GAMIT/GLOBK

Welcome to the GAMIT and GLOBK home page at the Department of Earth, Atmospheric and Planetary Sciences, MIT.

The current release is 10.71 (9 March 2020).

GAMIT, GLOBK and TRACK form a comprehensive suite of programs for analyzing GNSS measurements primarily to study crustal deformation. The software has been developed by MIT, Scripps Institution of Oceanography and Harvard University with support from the National Science Foundation.

The software may be obtained without written agreement or royalty fee by universities and government agencies for non-commercial education and research purposes. To obtain the download password and be added to the mailing list for future updates, please submit an application for a license here and send an e-mail to Dr. . You must include in the e-mail the full name, address, and telephone and fax numbers of your institution. If you are a student, you must also include the name and email of your advisor or other permanent staff member who will receive the announcements and be responsible for the terms of the license.

For any commercial purposes, please visit the MIT Technology Licensing Office web page for GAMIT for information on applying for a commercial license. Please also send an e-mail to Dr. , as described above, to be added to the mailing list.

GAMIT ("GNSS at MIT") is collection of programs to process phase data to estimate three-dimensional relative positions of ground stations and satellite orbits, atmospheric zenith delays, and Earth orientation parameters. The software is designed to run under any UNIX operating system.

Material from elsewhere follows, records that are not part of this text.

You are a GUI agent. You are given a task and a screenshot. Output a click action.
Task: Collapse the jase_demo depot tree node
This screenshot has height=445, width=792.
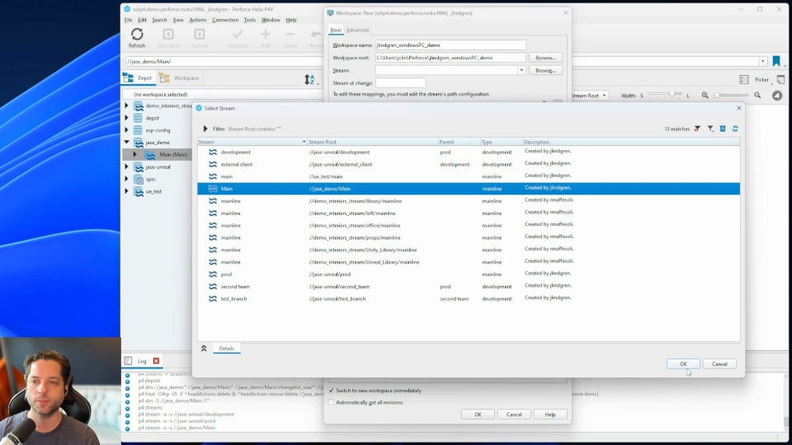127,143

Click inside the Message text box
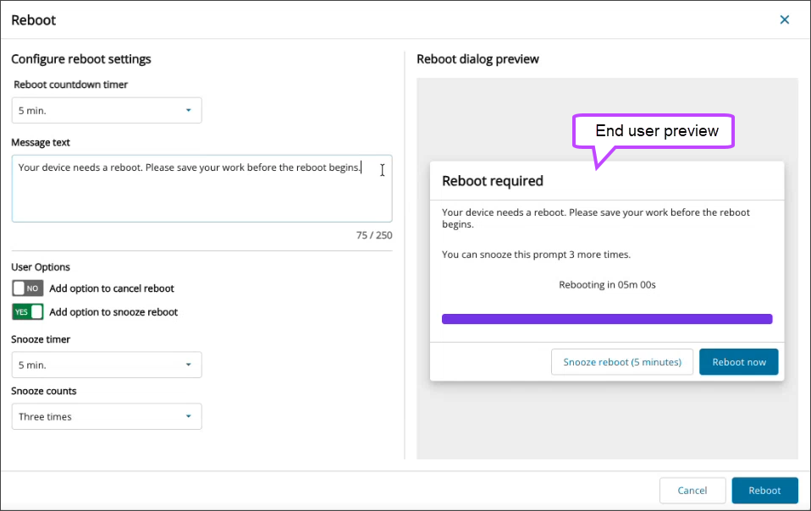tap(201, 194)
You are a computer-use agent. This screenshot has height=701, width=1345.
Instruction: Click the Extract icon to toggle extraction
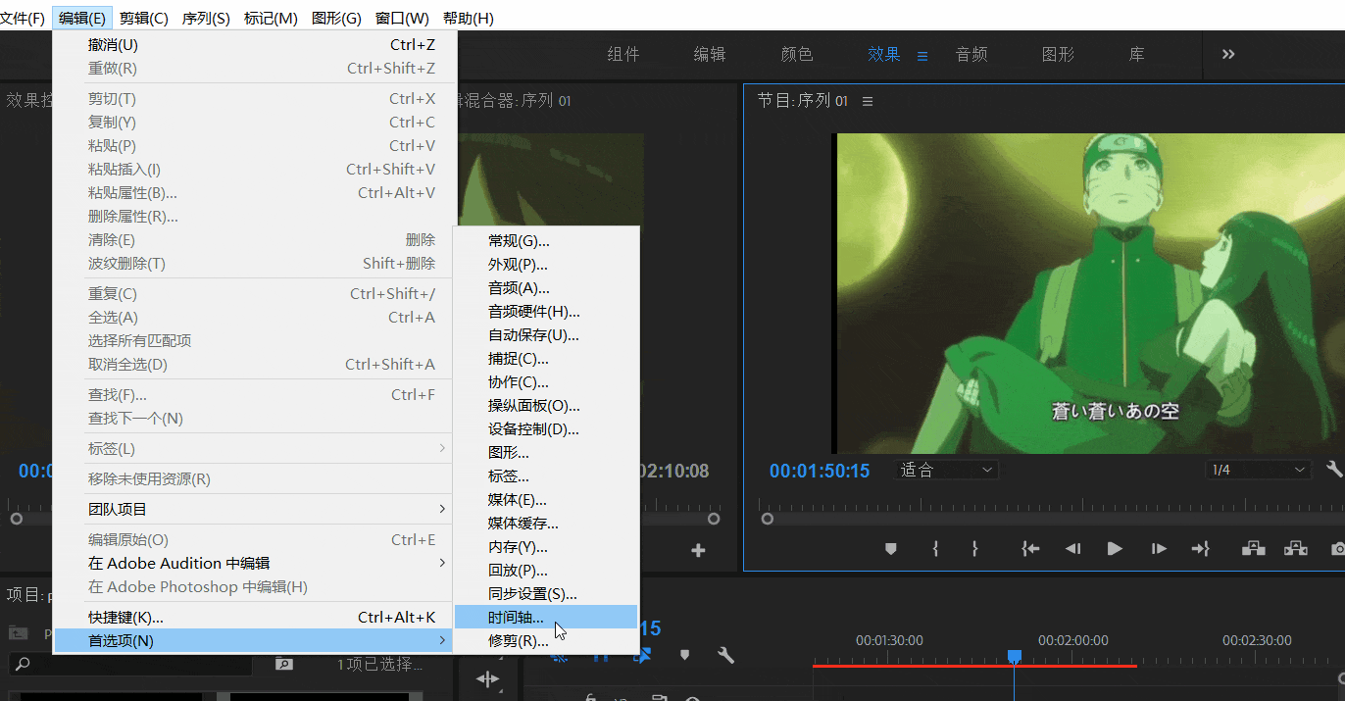click(1294, 549)
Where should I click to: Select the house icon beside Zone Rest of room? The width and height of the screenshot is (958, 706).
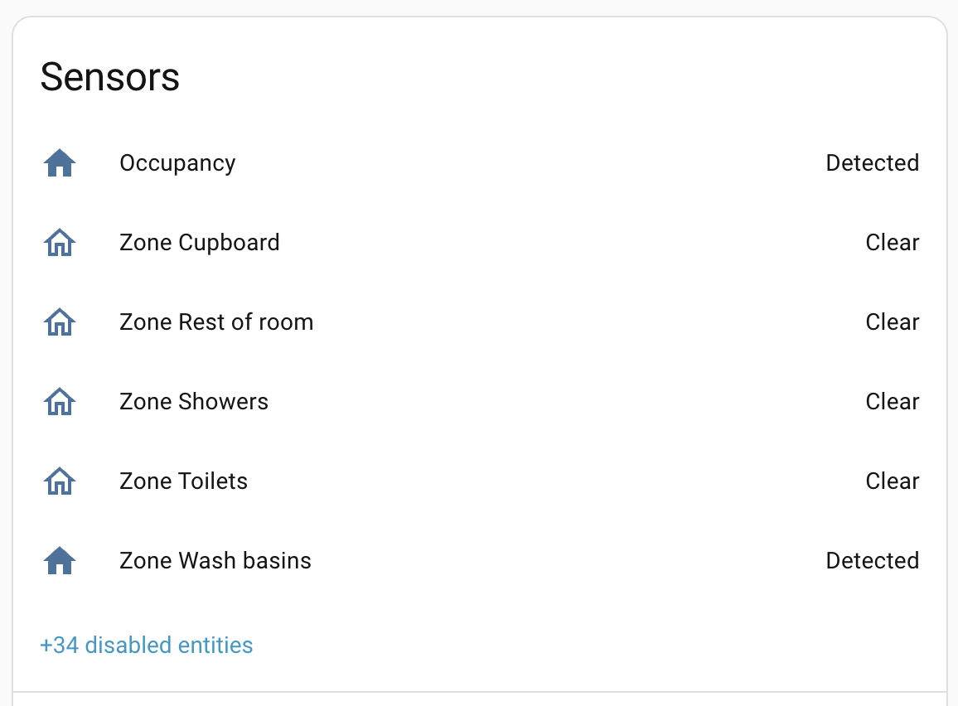click(59, 322)
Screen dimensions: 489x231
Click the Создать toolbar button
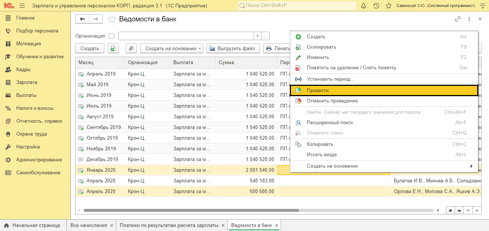pyautogui.click(x=90, y=48)
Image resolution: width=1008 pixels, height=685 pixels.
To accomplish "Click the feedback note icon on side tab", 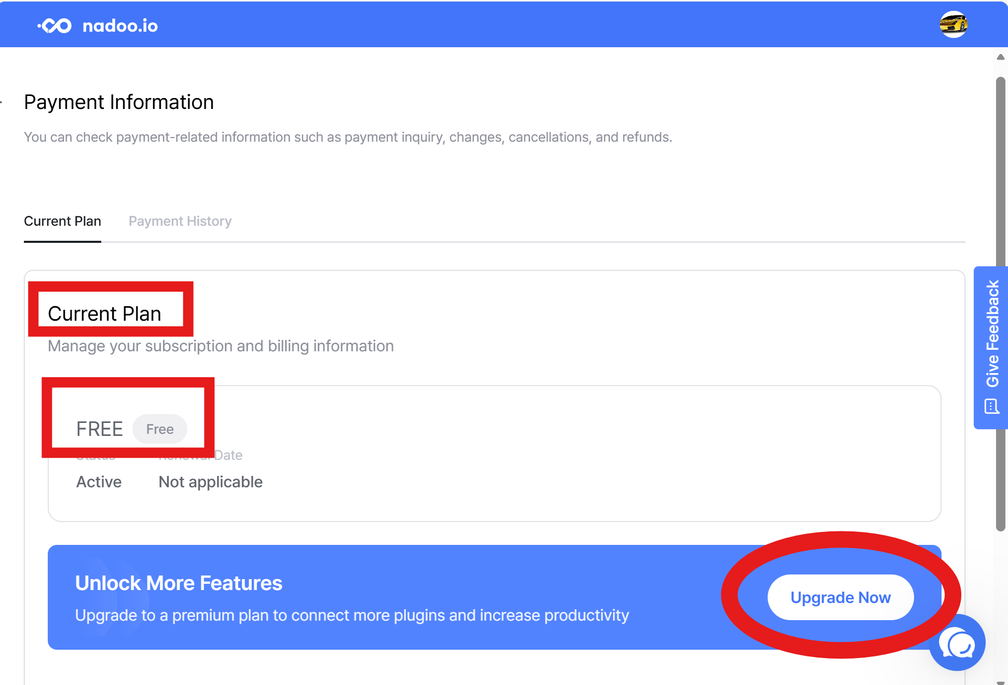I will (992, 406).
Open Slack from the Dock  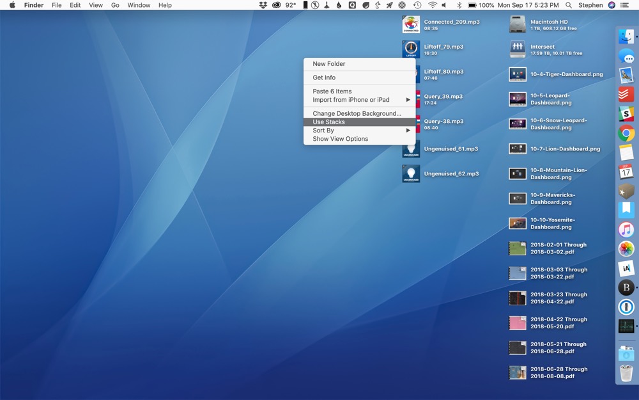point(625,115)
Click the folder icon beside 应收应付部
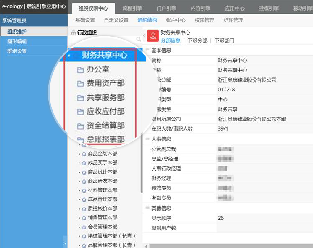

GLOBK ("Global Kalman filter") is a Kalman filter whose primary purpose is to combine various geodetic solutions such as GPS, VLBI, and SLR experiments. It accepts as data, or "quasi-observations", the estimates and covariance matricies for station coordinates, Earth orientation parameters, orbital parameters, and source positions generated from the analysis of the primary observations. The input solutions are generally performed with loose a priori uncertainties assigned to all global parameters, so that constraints can be uniformly applied in the combined solution.

The most recent full workshops, for which the presentations are available under Documentation, were hosted virtually by UNAVCO in July 2022.